Под такой диалог мы входили с капитаном Семеновым в залив Рио-де-ла-Плата. Перевожу на человеческий язык главное в этом диалоге:

— Очень плохая радиолокационная видимость.

— Да, береговая полоса, вероятно, сплошное болото. И какая-то водяная пыль в воздухе.

— Глядите в оба.

— Гляжу в четыре.

— Если до берега двадцать пять миль, а идем мы по двенадцать, то я могу полежать на диванчике в штурманской рубке около часа. Когда я лежу на диванчике, то могу и задремать. Если это произойдет, не вздумайте беречь мой сон и обязательно разбудите.

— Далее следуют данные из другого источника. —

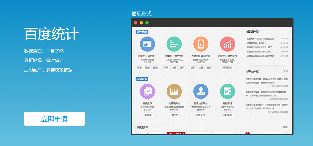Select the brown 流量研究院 icon

pos(174,91)
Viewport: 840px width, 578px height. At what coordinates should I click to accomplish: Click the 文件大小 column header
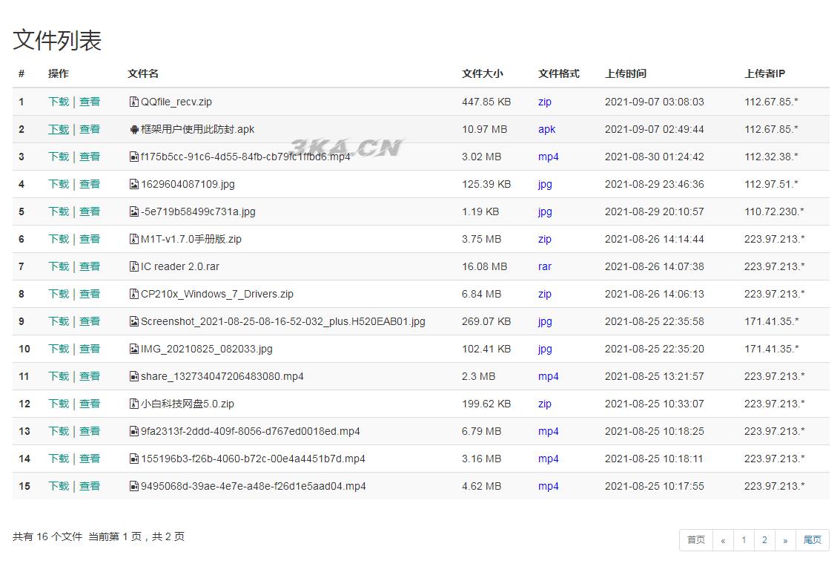pyautogui.click(x=482, y=73)
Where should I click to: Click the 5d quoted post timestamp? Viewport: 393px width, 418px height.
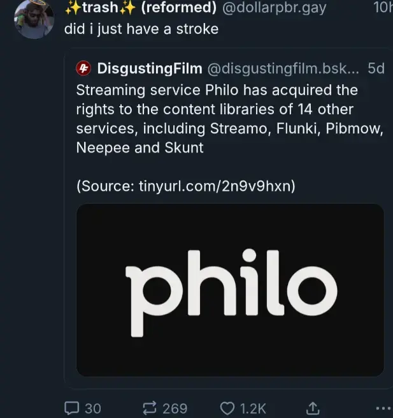[376, 68]
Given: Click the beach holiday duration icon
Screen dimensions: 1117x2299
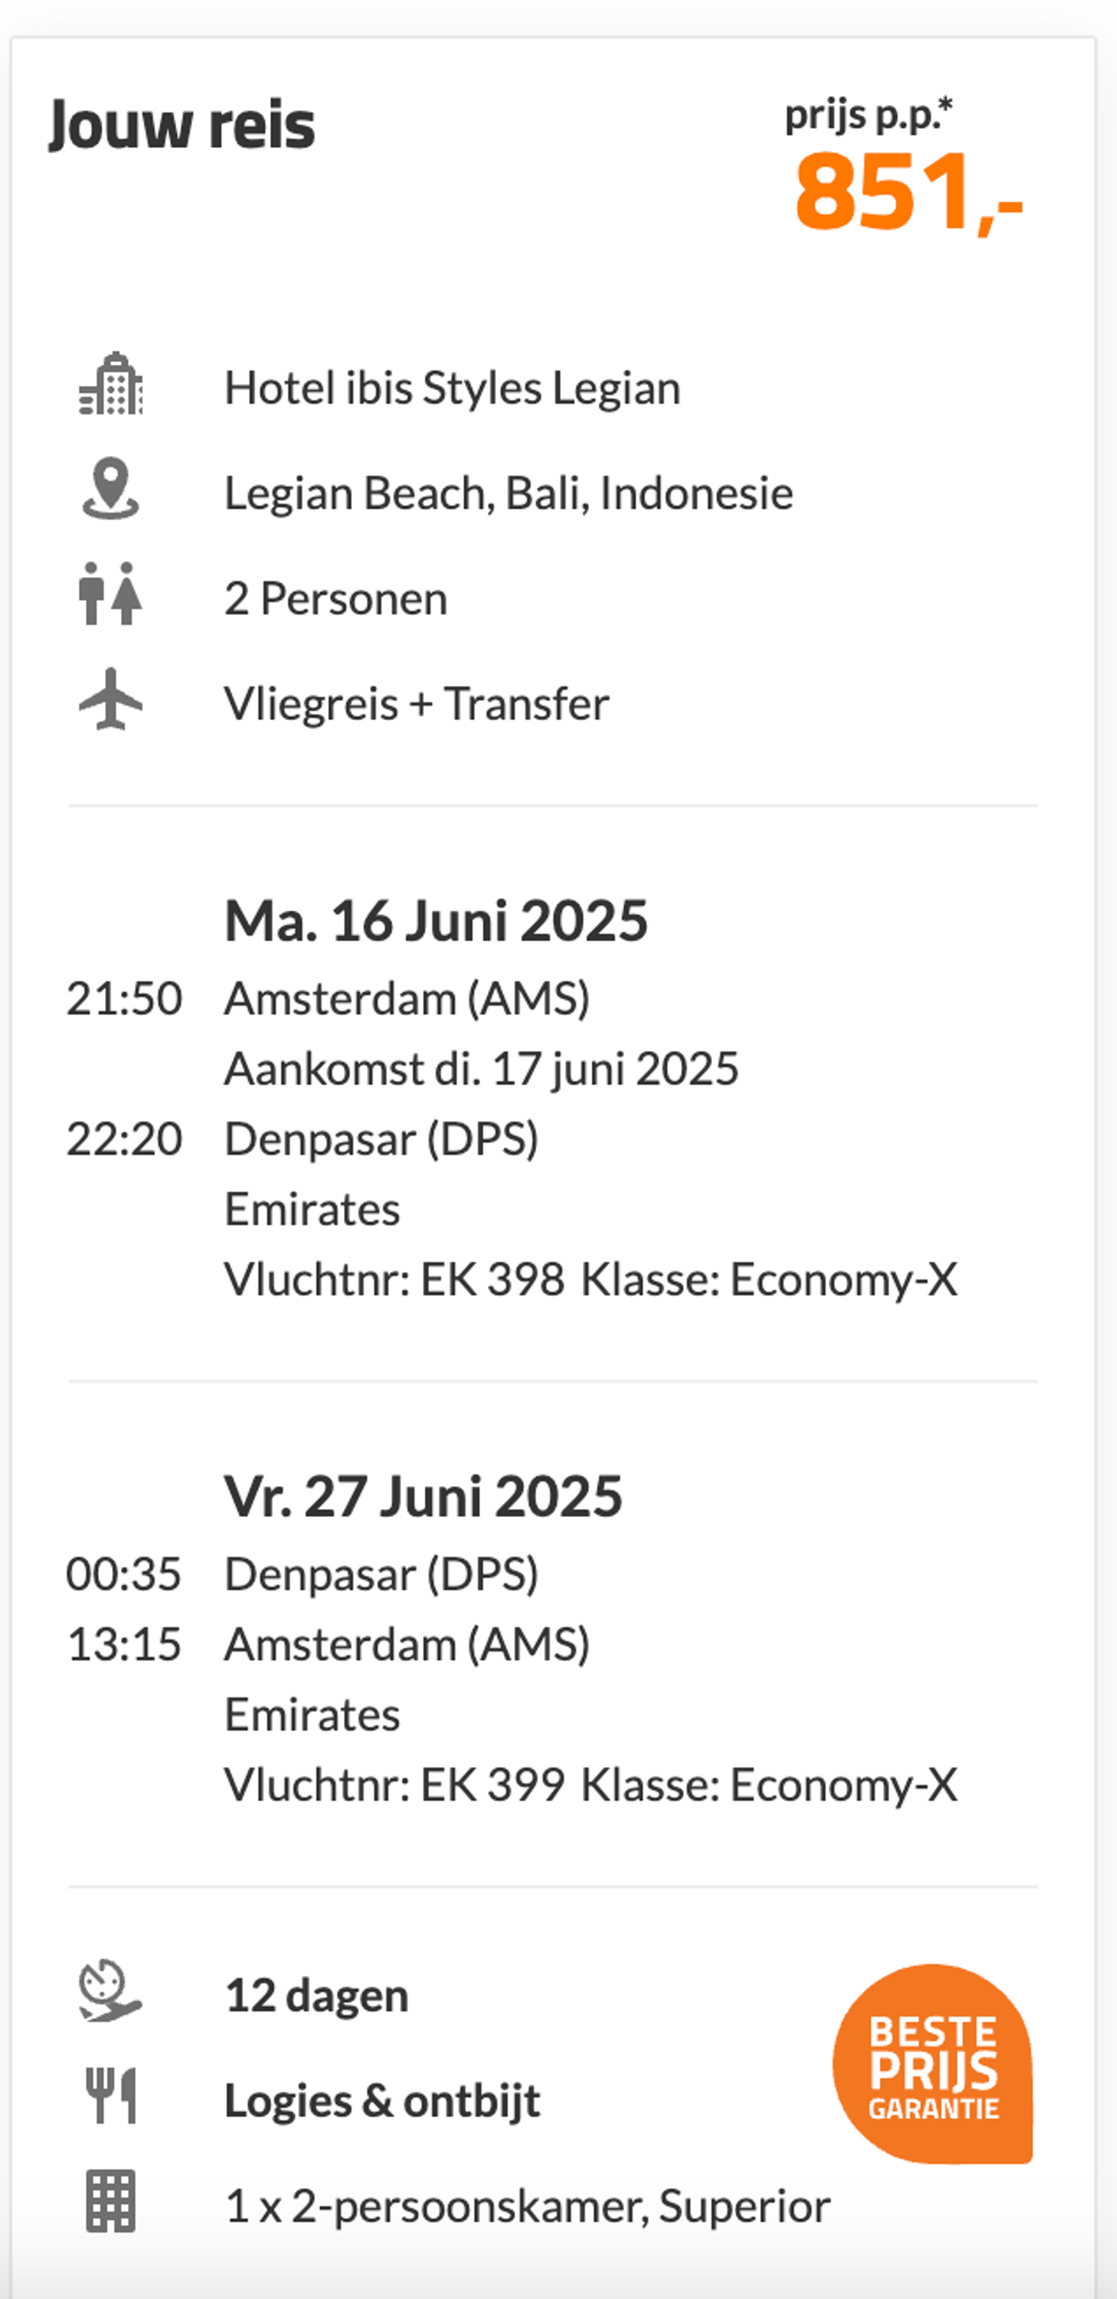Looking at the screenshot, I should coord(111,1991).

— Есть, товарищ капитан, я вас разбужу, как только обнаружу берег или у меня возникнут малейшие сомнения…

Мне нравятся жаргонные диалоги. Невольно вспомнишь академика Конрада, который заметил, что суть не в звуковых обозначениях понятий, а в том, чтобы одинаково эти понятия понимать. И рано или поздно возникнет всемирный язык — хотим мы этого или нет.

Через часок мы обнаружили уругвайцев в скалах — целый островок Родос пробился сквозь муть экрана на радаре, островок украшали два погибших на его скалах корабля и маяк. За островом замерцало зарево городов Макдональдо и Сан-Карлос. Левее этого зарева, на подходах к Монтевидео, догнивал на обсушке немецкий карманный линкор «Адмирал граф Шпее», загнанный сюда англичанами четырнадцатого декабря 1939 года. С двадцать шестого сентября тридцать девятого года он действовал на коммуникациях в Атлантике и потопил девять судов общим водоизмещением пятьдесят тысяч тонн. Когда англичане подтянули (подключили) к облаве линейный крейсер и авианосец, «Шпее» укрылся в нейтральном Монтевидео. Командир «Шпее» добился от уругвайцев продления срока пребывания здесь с положенных двадцати четырех часов до семидесяти двух, а затем, получив согласие Гитлера, взорвал свой линкор семнадцатого декабря 1939 года. Говорят, что потомки командира «Шпее» — его фамилия Лансдорф — живут здесь и поныне. Еще говорят, что в 1516 году матрос с корабля главного пилота Кастилии Хуана Диаса Солиса, увидев по носу землю, заорал: «Вижу холм!» — «Монте видео!» И крик того давно превратившегося в прах матроса застыл на века.